During Tet 1968, I was assigned to the Bình Thủy Air Base Main Gate,
which was also manned by SVN QCs. At Bình Thủy, the SVN Marines had
a 105 howitzer position on base.
One day, some of the SVN howitzer crew decided to go into Can Tho and
party, where they met some non Bình Thủy SVN Marines, striking up a
camaraderie friendship. The Bình Thủy howitzer crew decided to bring
their new buddies back with them onto the base to continue the party.
The rowdy marines were all stopped by the Main Gate QCs, for lack of
identification, or not being part of the base gun crews.
An loud argument began between the SVN marines and the QCs, and we
barely got in a radio call to CSC, and the QCs called for reinforcements.

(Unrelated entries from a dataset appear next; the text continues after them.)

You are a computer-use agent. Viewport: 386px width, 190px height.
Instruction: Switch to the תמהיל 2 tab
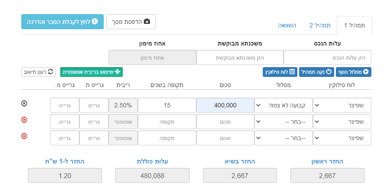(x=320, y=25)
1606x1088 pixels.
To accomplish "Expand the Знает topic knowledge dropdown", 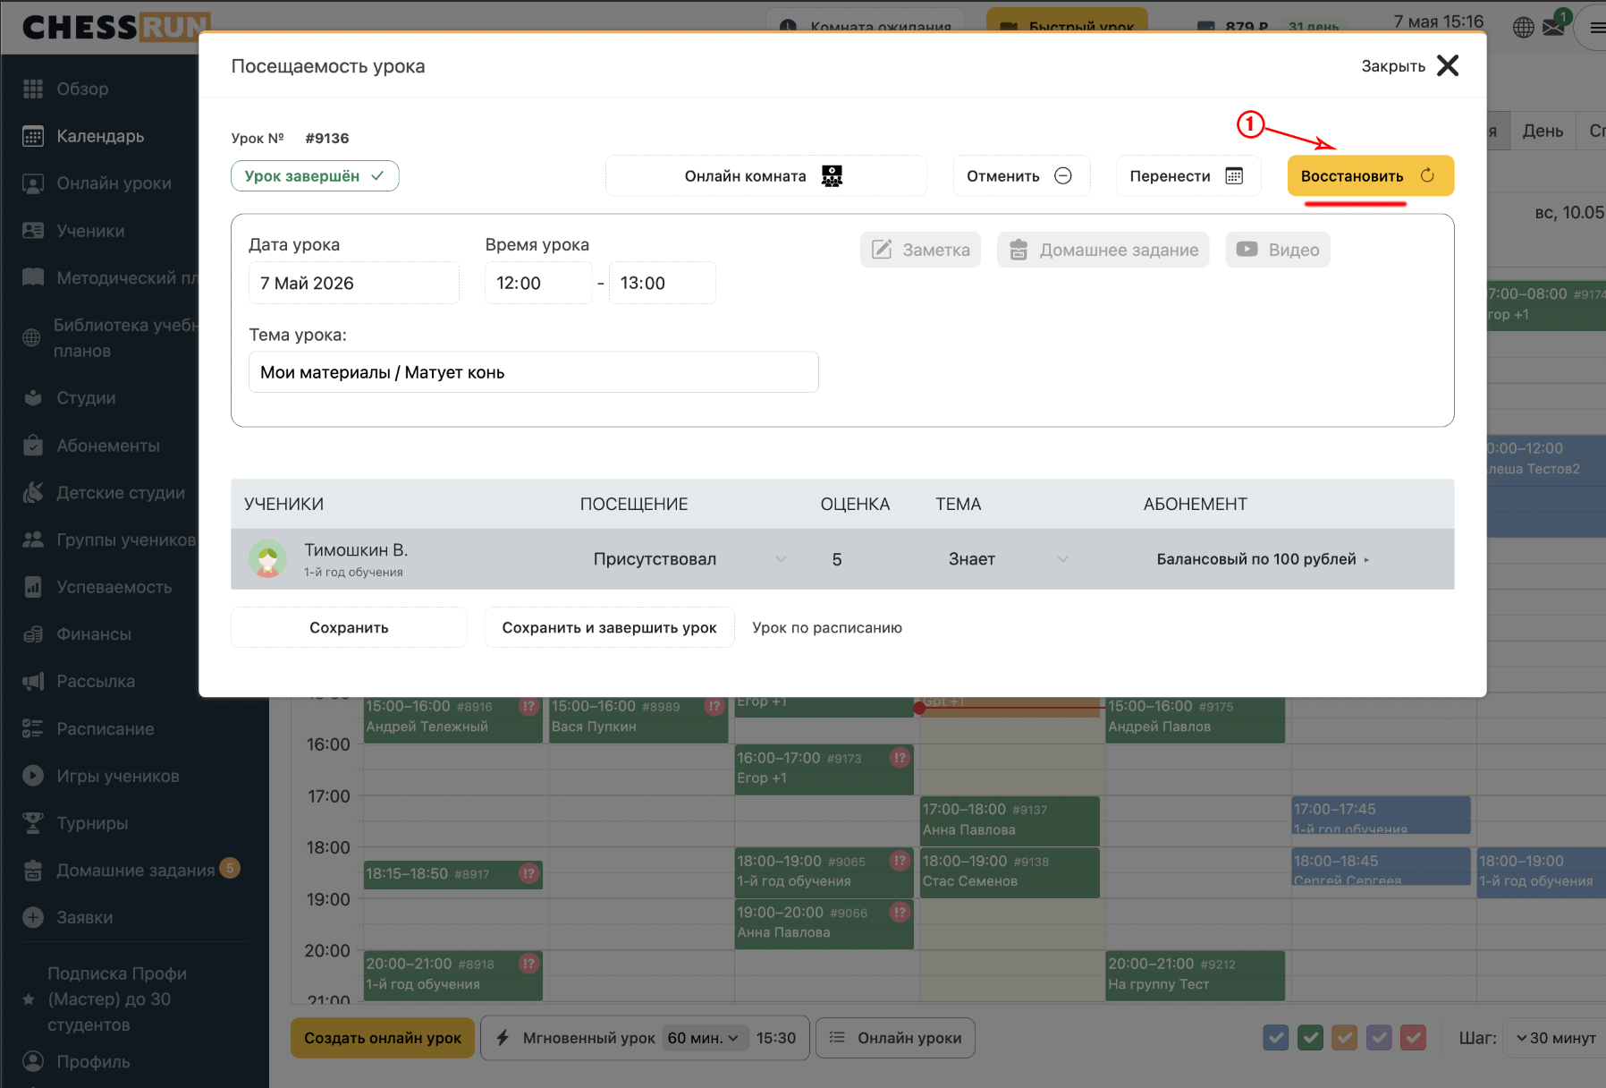I will pyautogui.click(x=1008, y=558).
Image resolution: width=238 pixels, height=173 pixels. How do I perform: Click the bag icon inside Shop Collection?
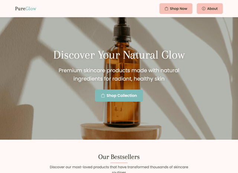(103, 96)
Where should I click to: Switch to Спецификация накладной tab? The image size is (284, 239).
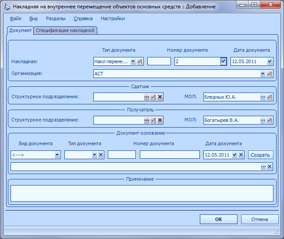pos(65,30)
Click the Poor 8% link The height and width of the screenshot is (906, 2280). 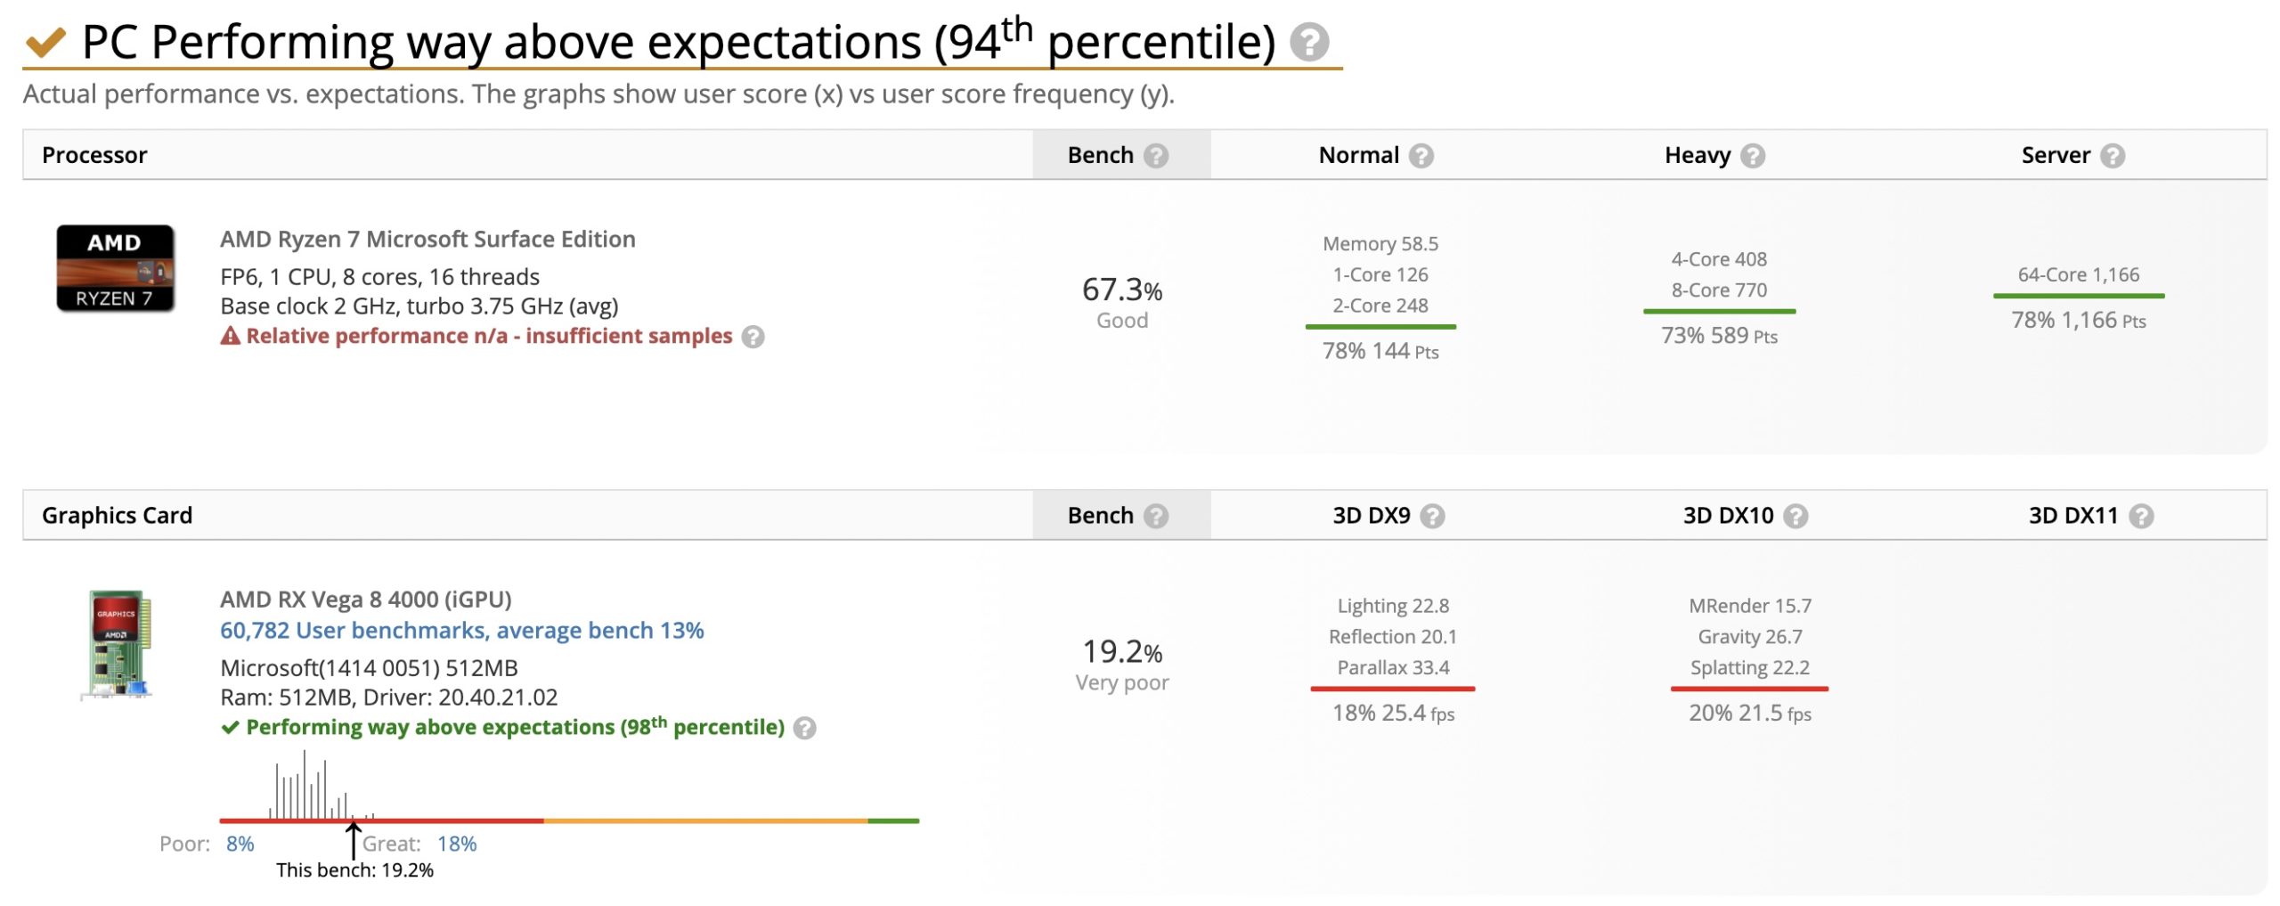(x=240, y=844)
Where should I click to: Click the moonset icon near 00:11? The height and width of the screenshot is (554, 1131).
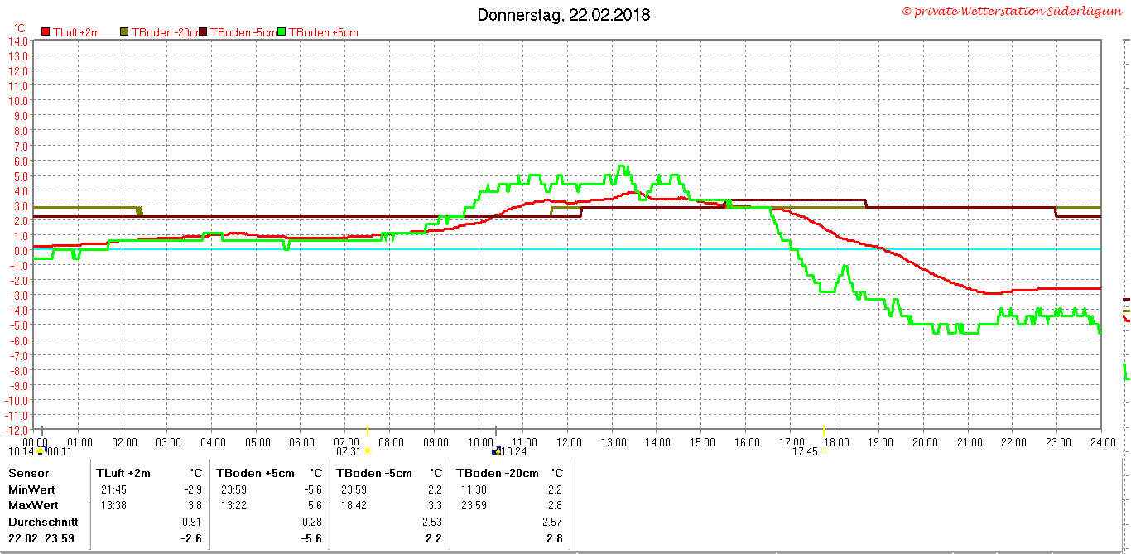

Tempers were flaring between the armed troops and the argument was getting
out of hand. Additional Bình Thủy QCs were responding to the front of
the Main Gate to assist their own. Suddenly, the non gun crew marines
opened fire, killing outright one QC, taking over the Main Gate, and
instantly taking us all hostage.
SP Sam Pyle later related that
he was posted at a bunker off the flight line at that time and remembered
hearing shots and radio transmissions.
Both Tuy Hoa, USAF SPs were held hostage, along with the QCs, by SVN marines
who held weapons on us as we lay face down in the bunker. Armed SVN
marines stood guard over us, sitting around the hatch with weapons locked
and cocked, and pointed at our heads. I remember Weldon Witt was with
me at the time, and we more-or-less said our good-byes and waited
for the standoff to end.
The tension in the air was electric, and we could tell that things
were escalating between the SVN marines, and QC troops (still growing
in numbers). It seemed like the whole 632nd SPS was waiting nearby to
retake the gate, and God knows what else, if the Vietnamese failed to
regain control.
Everything seemed frozen time, and I was certain that a single shot would result in a massacre and large number of allied deaths. Time slowed
to an eternity for us.
Hours passed in the bunker. We still did not know if we would live
or die, and the SVN troops were both unwilling to budge from their entrenched
positions. Suddenly, a SVN Marine General and his staff roared up to
the gate, arriving from downtown. In a flurry of shots, screams and
vicious beatings -- it was over just as fast as it had started. The
incident came to a close when the SVN marine commander took control
of his troops.
We wrote our report after we got our wits back. Rumors were that the
shooters were taken away and hanged, and that others went to jail. I
was never sure of the actual results.
Although this incident happened in 1968, during the Tet Offensive,
I do not believe it was part of a NVA/VC attack, but just something
that got out of hand between troops that had been partying and were
told "No" by QC Military Police.
Gary Steele. 632nd SPS.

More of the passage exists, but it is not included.